INTERVIEW
Vol.8
小林眞緒
「サーキットの悔しさは
サーキットでしか晴らせない」
その言葉に突き動かされ
KYOJO CUPに挑む
INTERVIEW
Vol.8
「サーキットの悔しさは
サーキットでしか晴らせない」
その言葉に突き動かされ
KYOJO CUPに挑む
幼少期からカートに乗ってきたなど、女性レーシングドライバーへの道は数々あるが、小林眞緒選手(以下、眞緒選手)は大学生でレースデビュー。早稲田大学の自動車部に入部したことを機にモータースポーツと出会った。
「新型コロナウイルス感染症の拡大で、大学1年生のときの授業はほとんどリモートでした。せっかく大学に入ったのに何もできていないのはもったいないと、熱中できることを探していたときに自動車部を知って。その夏に入部してからモータースポーツの楽しみを知り、夢中になりました。走ることはもちろん、整備して車を作ったり、資金調達から管理、練習計画まで、すべてが魅力ある経験でした。」
早稲田大学自動車部は1934年に創設され、80年の歴史を誇るスポーツ部。OBにはトヨタGT2000の開発にも携わった日本のレーシングドライバーのレジェンド・多賀弘明氏も名を連ねる。その由緒ある自動車部で、眞緒選手は大いに存在感を発揮する。
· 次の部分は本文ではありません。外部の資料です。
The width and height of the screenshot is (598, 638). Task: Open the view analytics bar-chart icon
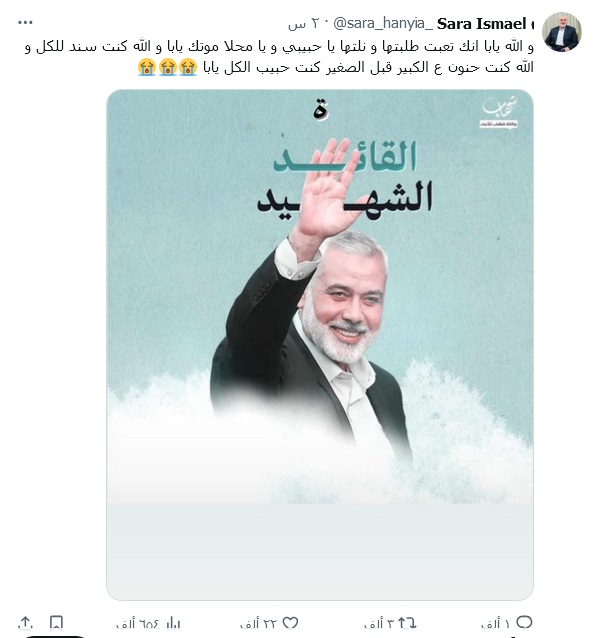pyautogui.click(x=173, y=623)
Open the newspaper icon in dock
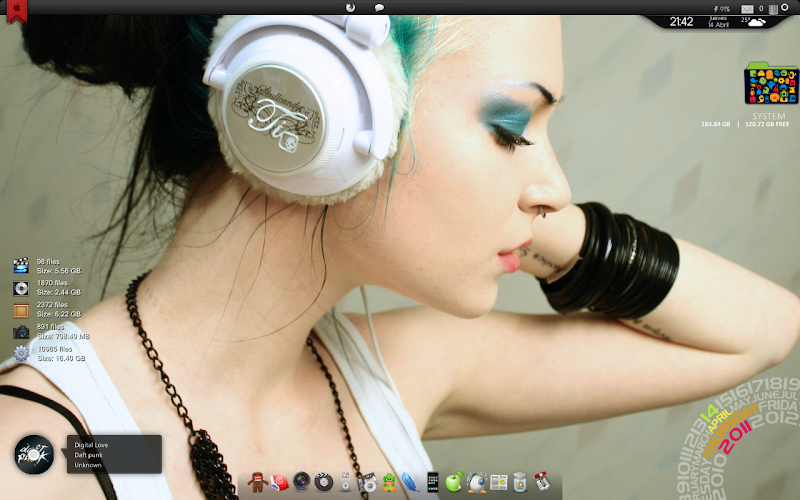Viewport: 800px width, 500px height. 498,483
2020年度のデビュー戦(早慶対抗ジムカーナ定期戦)での優勝を皮切りに、2023年に自動車部を引退するまで全18戦に出場し、うち14戦が優勝。加えれば17戦は表彰台に上がるという快挙を成し遂げた。
「当時はコロナ禍で入部した部員も、相手校の参加数も少なかったので、快挙ということでもないんです。ですが、デビュー戦は乗れる機会が本当に限られた中で大会というものを実際に経験し、自分が自動車部に所属できる4年間で、本気になったらどこまで速くなれるんだろう――そう思ったとき、スイッチが入った感じです。」
負け知らずの女子大生レーサーの噂は、メディアも放っておかなかった。テリー伊藤氏と元レーシングドライバー・土屋圭市氏のテレビ番組『テリー土屋のくるまの話(TOKYO MX)』に、眞緒選手は2度もお呼びがかかったのだ。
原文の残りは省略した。